* _WHAT YOU WILL DO_:
A – Print the portion of the patent claims from "10. A method" to "and the second signature are similar.".
B – State whether each of the following statements agrees with the patent claims, answering yes or no and quoting the deciding words: (i) claim 10 records the second content item when the first and the second signature are similar; (ii) claim 11 generates an alert when the first and the second signature differ; (iii) in claim 7, creating a sub-signature comprises increasing the number of averages.
C – Write the next part of the patent claims, beginning after claim 11.

7. A method as claimed in claim 2, characterized in that creating a
sub-signature (24) comprises reducing the number of averages.
8. A method as claimed in claim 2, characterized in that, if the
second content item is comprised in a third content item and the
first and the second signature are similar, a further step
comprises skipping the second content item in the third content
item (8).
9. A method as claimed in claim 2, characterized in that a further
step comprises identifying boundaries between a first segment and a
second segment of a third content item, and another step comprises
skipping the first segment in the third content item (10) if the
second content item comprises the first segment and the first and
the second signature are similar.
10. A method as claimed in claim 2, characterized in that a further
step comprises recording the second content item (12) if the first
and the second signature are similar.
11. A method as claimed in claim 2, characterized in that a further
step comprises generating an alert (14) if the first and the second
signature are similar.

* _INFORMATION SHOWN_:
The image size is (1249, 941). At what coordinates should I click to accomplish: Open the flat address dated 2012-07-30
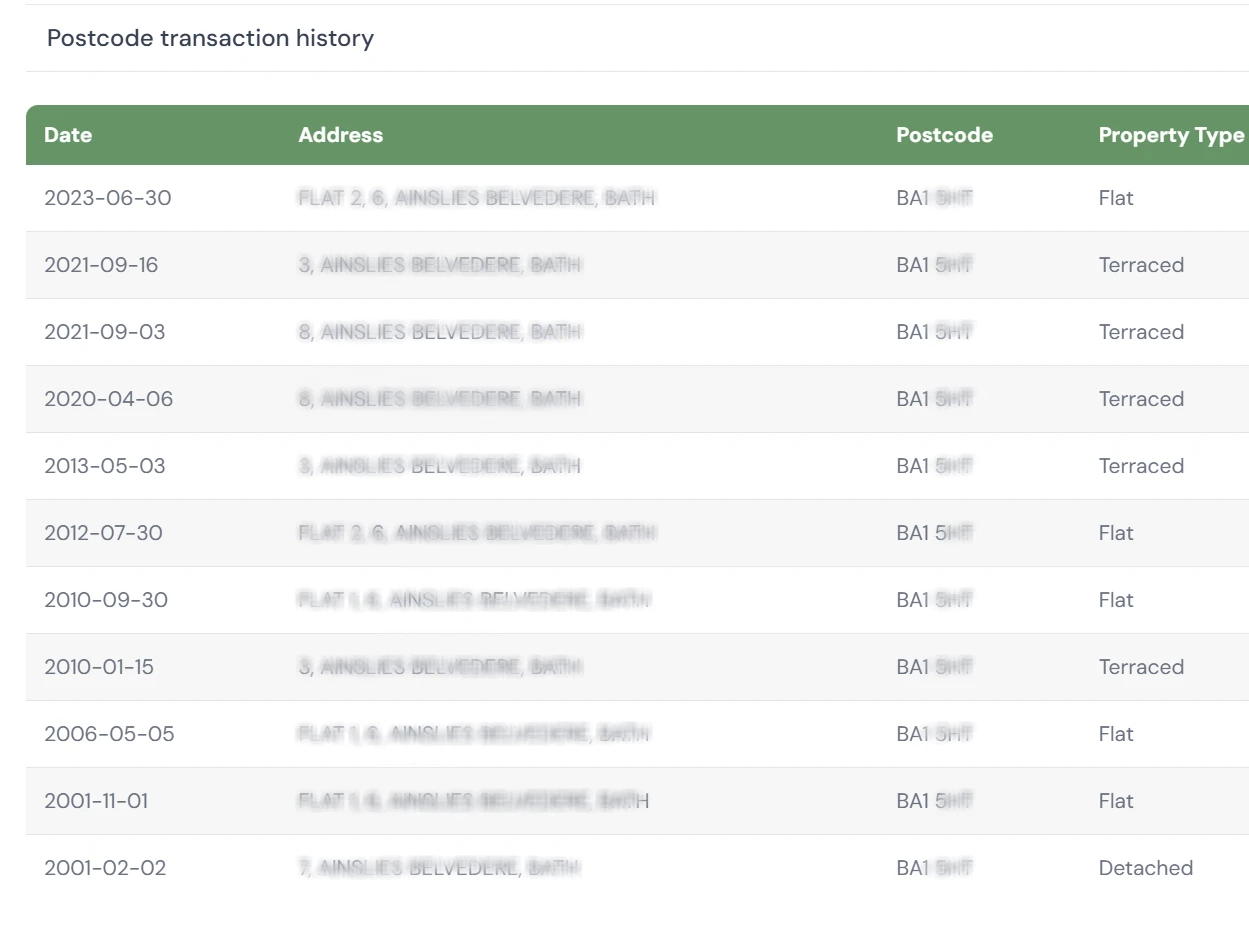pyautogui.click(x=476, y=533)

* _RESPONSES FOR EACH TASK_:
A –
10. A method as claimed in claim 2, characterized in that a further
step comprises recording the second content item (12) if the first
and the second signature are similar.

B –
(i) Yes: "recording the second content item (12) if the first and the second signature are similar."
(ii) No: "generating an alert (14) if the first and the second signature are similar."
(iii) No: "creating a sub-signature (24) comprises reducing the number of averages."

C –
12. An electronic device (62), comprising: an interface (64) for
interfacing with a storage means (66) storing a first signature of
a first content item, the first content item comprising a first
sequence of frames; a receiver (68) able to receive a signal
comprising a second content item, the second content item
comprising a second sequence of frames; and a control unit (70)
able to use the interface (64) to retrieve the first signature from
the storage means (66), able to create a second signature for the
second content item, and able to determine similarity between the
first signature and the second signature, characterized in that the
control unit (70) is able to: create a first sub-signature from the
first signature, the first sub-signature comprising a first
sequence of averages of values of a feature in multiple frames in
the first sequence of frames; create a second sub-signature for the
second signature by averaging values of the feature in multiple
frames in the second sequence of frames; determine similarity
between the first and the second sub-signature; and determine
similarity between the first and the second signature in dependence
upon the similarity between the first and the second
sub-signature.
13. A device as claimed in claim 12, characterized in that, the
control unit (70) is able to determine similarity between the first
and the second signature by calculating a coefficient of
correlation between the first and the second signature and
comparing the coefficient with a threshold.
14. A device as claimed in claim 12, characterized in that, if the
second content item is comprised in a third content item and the
first and the second signature are similar, the control unit (70)
is able to urge a further storage means (72) to store the third
content item without the second content item.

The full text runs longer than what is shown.